How I fixed ~$750K annual leakage by challenging the simplest design request ever

My Role & Design Team

I was part of a great team of 15+ designers. We maintained a suite of admin products for a vast online marketplace, and I was responsible for the Invoicing department.

Approach & Challenge

Iteration Outcome

My team received an external request to add a field to the form. I conducted UX research that discovered a vast money leakage in the requester’s workflow, so we focused on helping them handle it.

The requester’s team implemented the first part of the solution, which mostly fixed the money issue discovered.
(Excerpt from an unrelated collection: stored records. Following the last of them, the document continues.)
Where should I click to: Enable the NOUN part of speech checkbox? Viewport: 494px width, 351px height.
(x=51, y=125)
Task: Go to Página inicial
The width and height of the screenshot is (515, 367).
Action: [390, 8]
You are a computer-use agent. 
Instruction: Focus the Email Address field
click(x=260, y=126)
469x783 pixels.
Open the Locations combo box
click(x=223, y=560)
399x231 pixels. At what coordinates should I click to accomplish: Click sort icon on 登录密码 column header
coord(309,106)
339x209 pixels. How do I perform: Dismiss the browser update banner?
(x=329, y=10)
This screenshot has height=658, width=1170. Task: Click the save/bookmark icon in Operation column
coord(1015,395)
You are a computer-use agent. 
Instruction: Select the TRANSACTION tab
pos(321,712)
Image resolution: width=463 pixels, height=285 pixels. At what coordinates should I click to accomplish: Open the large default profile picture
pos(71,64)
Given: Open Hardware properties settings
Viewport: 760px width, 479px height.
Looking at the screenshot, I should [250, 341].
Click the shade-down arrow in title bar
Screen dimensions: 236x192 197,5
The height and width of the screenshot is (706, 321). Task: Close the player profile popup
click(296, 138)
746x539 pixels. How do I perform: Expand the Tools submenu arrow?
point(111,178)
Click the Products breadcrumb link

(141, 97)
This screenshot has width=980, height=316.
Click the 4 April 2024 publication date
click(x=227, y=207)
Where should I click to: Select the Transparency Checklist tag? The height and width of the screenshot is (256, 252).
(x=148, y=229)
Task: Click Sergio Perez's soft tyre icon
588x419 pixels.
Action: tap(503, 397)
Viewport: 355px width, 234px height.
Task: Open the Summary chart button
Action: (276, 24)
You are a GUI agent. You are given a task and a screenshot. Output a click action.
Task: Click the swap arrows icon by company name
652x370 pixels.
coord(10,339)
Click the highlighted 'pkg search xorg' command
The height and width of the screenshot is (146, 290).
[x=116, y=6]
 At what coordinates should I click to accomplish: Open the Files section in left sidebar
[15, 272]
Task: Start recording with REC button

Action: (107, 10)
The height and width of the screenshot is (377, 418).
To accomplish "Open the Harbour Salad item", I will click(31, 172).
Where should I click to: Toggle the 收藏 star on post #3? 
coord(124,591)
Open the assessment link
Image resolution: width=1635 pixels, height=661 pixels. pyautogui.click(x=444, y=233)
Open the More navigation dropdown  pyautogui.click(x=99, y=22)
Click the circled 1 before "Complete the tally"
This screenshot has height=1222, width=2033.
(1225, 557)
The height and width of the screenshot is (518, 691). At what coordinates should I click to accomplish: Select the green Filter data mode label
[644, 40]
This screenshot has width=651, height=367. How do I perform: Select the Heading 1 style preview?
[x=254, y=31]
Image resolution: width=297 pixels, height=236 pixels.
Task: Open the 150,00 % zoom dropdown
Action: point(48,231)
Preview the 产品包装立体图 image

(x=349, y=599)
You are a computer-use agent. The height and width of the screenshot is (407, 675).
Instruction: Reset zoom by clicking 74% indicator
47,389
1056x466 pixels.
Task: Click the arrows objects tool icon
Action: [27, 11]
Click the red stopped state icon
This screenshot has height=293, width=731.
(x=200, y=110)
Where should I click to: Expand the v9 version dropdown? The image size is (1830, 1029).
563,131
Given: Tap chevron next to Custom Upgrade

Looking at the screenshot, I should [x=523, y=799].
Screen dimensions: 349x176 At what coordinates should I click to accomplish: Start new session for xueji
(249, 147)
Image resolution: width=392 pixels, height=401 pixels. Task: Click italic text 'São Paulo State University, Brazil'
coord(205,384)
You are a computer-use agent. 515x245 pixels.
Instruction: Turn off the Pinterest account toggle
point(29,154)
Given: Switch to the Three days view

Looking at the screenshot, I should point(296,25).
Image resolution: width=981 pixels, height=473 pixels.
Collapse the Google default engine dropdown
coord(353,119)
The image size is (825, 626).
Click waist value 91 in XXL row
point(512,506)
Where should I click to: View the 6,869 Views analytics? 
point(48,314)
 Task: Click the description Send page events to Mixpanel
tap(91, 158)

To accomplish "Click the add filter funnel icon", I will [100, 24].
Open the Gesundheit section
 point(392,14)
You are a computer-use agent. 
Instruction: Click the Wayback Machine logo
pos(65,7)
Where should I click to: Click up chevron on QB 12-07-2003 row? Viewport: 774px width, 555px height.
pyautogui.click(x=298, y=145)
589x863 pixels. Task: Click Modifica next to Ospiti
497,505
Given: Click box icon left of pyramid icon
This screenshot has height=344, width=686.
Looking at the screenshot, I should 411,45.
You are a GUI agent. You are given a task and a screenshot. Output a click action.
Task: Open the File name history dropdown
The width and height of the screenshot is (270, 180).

Then, the global engineering team continued working on our idea of a more efficient update.

“Why do they think they need it?”

Empathising Phase

Product Background

When a Buyer wants to return some goods, he creates a return request on the marketplace’s website. It initiates the creation of the return order for the accounting dept. and the return invoice for the invoicing dept. So the accounting team could charge the Seller for money back and return money to the Buyer.

Initial Design Request

Every time the Customer Support (CS) team manually ask the Invoicing team to create a Return Invoice when the Seller confirms he received the goods back. They assume the mistakes in manual communication with the Invoicing team recall the issue of missing invoices.

That’s why they asked us to add a field such as “goods delivered” to the return invoice page so that they could do it independently.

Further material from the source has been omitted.